Stored records:

■ ■ ■

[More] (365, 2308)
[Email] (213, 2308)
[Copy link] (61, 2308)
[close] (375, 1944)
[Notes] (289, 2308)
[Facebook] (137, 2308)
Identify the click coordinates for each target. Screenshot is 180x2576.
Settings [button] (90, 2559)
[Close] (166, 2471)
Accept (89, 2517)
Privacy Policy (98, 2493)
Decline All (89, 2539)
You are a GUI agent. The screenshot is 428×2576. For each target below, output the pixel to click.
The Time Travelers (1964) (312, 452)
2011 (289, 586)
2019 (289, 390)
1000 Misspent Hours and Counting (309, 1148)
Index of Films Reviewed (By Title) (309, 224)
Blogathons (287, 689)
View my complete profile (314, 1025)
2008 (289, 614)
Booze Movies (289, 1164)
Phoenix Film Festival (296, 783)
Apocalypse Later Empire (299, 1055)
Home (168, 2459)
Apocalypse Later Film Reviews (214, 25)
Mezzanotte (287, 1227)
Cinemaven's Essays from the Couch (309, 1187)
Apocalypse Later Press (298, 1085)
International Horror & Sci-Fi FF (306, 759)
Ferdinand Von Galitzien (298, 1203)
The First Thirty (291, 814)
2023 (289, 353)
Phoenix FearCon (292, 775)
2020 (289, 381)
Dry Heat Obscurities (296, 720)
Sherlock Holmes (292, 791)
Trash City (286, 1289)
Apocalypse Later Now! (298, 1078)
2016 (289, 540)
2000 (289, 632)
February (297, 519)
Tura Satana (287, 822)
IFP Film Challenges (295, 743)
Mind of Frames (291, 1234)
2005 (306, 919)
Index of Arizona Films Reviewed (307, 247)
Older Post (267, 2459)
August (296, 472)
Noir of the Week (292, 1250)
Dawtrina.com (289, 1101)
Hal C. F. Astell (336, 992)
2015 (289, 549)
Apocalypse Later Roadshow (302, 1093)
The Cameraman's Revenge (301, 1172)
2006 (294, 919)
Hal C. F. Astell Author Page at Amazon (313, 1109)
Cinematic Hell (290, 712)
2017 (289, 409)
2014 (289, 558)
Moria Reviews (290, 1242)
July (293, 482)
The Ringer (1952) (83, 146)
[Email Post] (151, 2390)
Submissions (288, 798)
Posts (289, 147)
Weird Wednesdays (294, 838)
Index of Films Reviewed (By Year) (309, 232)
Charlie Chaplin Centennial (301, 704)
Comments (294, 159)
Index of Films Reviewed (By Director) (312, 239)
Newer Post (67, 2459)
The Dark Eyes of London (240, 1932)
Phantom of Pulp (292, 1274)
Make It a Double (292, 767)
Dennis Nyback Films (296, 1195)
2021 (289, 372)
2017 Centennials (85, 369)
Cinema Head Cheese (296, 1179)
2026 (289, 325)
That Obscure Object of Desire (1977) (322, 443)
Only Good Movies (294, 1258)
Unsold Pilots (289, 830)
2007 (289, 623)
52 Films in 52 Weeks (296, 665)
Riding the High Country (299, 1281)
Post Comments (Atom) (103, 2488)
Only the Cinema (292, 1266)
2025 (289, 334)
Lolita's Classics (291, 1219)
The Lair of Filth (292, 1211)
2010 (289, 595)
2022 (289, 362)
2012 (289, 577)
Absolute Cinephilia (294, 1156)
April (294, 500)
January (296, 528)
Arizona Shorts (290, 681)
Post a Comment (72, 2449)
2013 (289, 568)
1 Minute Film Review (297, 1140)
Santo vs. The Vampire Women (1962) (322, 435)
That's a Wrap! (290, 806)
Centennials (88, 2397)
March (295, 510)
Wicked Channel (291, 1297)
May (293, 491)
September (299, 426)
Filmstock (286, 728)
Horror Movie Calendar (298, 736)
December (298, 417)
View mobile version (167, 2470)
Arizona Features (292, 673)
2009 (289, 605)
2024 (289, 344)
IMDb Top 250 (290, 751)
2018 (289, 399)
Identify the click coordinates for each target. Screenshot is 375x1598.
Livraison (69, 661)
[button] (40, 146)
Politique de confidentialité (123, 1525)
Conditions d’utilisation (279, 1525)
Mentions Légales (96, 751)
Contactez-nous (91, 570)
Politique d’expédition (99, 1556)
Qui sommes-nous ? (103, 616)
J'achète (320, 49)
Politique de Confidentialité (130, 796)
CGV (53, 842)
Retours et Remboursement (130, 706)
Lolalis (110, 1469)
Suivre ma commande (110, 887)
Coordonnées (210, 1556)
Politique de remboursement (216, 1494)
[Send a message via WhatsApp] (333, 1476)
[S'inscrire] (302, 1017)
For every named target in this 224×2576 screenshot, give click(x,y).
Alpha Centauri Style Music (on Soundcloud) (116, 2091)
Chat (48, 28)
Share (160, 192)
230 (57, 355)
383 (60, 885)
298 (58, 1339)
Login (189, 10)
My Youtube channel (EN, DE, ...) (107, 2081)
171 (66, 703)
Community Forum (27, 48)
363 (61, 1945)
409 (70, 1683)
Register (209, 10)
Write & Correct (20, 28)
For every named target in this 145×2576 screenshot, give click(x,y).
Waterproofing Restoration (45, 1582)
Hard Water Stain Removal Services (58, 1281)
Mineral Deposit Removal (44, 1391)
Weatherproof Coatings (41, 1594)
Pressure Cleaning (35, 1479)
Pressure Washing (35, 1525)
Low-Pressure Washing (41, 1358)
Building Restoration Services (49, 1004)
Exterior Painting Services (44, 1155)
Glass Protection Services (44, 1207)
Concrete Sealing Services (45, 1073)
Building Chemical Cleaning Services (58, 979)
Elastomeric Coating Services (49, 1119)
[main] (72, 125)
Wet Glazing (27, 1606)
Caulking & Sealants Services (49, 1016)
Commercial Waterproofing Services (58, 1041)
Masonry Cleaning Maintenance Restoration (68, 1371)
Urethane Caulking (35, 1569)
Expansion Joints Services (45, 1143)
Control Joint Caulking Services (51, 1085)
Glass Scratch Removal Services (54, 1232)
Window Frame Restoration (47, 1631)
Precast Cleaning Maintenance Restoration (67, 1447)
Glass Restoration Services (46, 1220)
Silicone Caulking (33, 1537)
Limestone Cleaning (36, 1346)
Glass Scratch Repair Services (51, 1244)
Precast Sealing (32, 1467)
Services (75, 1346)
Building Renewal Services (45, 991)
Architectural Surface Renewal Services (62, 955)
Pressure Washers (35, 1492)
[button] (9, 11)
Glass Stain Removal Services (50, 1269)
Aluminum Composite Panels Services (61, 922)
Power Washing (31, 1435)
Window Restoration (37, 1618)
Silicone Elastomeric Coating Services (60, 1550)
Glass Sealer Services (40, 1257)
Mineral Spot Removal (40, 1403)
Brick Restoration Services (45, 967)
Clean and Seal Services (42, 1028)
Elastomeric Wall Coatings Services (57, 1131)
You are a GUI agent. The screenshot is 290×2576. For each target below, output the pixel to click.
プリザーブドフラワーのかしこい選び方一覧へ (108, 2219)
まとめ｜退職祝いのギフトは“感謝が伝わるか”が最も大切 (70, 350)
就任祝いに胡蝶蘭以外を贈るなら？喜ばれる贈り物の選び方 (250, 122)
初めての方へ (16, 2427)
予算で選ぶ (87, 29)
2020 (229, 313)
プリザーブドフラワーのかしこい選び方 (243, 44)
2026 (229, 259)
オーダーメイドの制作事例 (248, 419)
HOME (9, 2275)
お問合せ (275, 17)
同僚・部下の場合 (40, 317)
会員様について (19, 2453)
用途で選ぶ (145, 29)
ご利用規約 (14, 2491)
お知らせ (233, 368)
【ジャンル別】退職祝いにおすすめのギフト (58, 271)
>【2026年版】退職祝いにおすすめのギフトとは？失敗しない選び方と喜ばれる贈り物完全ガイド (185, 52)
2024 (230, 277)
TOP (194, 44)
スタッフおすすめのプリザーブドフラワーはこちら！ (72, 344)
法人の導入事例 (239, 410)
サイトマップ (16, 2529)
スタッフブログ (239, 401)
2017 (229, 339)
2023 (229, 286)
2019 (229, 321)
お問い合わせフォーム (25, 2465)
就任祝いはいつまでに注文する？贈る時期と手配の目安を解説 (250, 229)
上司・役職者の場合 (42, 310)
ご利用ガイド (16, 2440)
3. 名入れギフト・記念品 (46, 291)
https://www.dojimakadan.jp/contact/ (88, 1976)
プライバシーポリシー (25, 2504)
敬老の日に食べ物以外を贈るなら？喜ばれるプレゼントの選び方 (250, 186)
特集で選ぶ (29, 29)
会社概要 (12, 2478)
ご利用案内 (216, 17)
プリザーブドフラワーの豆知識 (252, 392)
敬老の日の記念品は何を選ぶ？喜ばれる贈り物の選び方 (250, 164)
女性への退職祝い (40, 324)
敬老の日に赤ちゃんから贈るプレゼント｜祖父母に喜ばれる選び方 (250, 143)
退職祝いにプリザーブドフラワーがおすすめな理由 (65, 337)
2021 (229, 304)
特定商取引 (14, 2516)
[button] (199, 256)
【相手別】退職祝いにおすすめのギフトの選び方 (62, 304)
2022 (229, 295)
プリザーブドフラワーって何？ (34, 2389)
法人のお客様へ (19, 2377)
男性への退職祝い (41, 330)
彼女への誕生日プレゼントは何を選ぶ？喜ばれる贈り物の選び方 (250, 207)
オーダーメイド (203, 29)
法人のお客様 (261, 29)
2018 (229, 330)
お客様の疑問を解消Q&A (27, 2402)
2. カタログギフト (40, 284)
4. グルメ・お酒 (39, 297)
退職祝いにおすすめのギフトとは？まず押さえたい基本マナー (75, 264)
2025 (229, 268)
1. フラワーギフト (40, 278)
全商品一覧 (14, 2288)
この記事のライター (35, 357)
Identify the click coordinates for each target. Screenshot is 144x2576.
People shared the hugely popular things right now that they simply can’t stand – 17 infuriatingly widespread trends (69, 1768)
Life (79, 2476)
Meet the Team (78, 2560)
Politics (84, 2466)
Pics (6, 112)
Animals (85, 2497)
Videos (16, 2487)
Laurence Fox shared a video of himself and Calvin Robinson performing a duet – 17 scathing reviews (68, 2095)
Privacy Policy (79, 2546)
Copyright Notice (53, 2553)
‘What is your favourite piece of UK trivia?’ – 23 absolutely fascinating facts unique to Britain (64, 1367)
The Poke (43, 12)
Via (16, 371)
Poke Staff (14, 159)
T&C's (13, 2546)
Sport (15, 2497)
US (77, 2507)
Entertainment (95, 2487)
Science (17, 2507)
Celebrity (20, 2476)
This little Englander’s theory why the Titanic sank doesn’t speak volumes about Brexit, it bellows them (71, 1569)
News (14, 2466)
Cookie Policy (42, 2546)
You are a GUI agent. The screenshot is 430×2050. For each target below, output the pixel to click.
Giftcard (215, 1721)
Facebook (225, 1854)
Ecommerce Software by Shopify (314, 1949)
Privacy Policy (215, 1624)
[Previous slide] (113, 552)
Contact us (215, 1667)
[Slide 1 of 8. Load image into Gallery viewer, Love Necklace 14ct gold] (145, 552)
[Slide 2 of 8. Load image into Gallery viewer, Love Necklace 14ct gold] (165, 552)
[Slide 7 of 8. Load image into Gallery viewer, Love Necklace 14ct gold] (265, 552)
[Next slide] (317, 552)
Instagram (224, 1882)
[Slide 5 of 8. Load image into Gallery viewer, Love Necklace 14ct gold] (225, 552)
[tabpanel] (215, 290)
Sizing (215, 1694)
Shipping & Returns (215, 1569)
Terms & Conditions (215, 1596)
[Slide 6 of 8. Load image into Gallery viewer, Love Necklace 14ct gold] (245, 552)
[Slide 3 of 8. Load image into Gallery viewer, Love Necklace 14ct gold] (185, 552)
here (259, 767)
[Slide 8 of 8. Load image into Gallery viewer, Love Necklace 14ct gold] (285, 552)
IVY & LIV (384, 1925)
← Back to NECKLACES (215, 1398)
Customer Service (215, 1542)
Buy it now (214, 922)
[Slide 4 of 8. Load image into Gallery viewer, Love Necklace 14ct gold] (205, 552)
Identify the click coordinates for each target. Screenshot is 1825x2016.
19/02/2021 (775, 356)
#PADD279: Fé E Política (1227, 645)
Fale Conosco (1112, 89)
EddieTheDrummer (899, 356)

■ ■ ■

**What the exercise asks:** Copy each line of the entries in which the string "Load" is found.

**The answer:**
[Slide 1 of 8. Load image into Gallery viewer, Love Necklace 14ct gold] (145, 552)
[Slide 2 of 8. Load image into Gallery viewer, Love Necklace 14ct gold] (165, 552)
[Slide 7 of 8. Load image into Gallery viewer, Love Necklace 14ct gold] (265, 552)
[Slide 5 of 8. Load image into Gallery viewer, Love Necklace 14ct gold] (225, 552)
[Slide 6 of 8. Load image into Gallery viewer, Love Necklace 14ct gold] (245, 552)
[Slide 3 of 8. Load image into Gallery viewer, Love Necklace 14ct gold] (185, 552)
[Slide 8 of 8. Load image into Gallery viewer, Love Necklace 14ct gold] (285, 552)
[Slide 4 of 8. Load image into Gallery viewer, Love Necklace 14ct gold] (205, 552)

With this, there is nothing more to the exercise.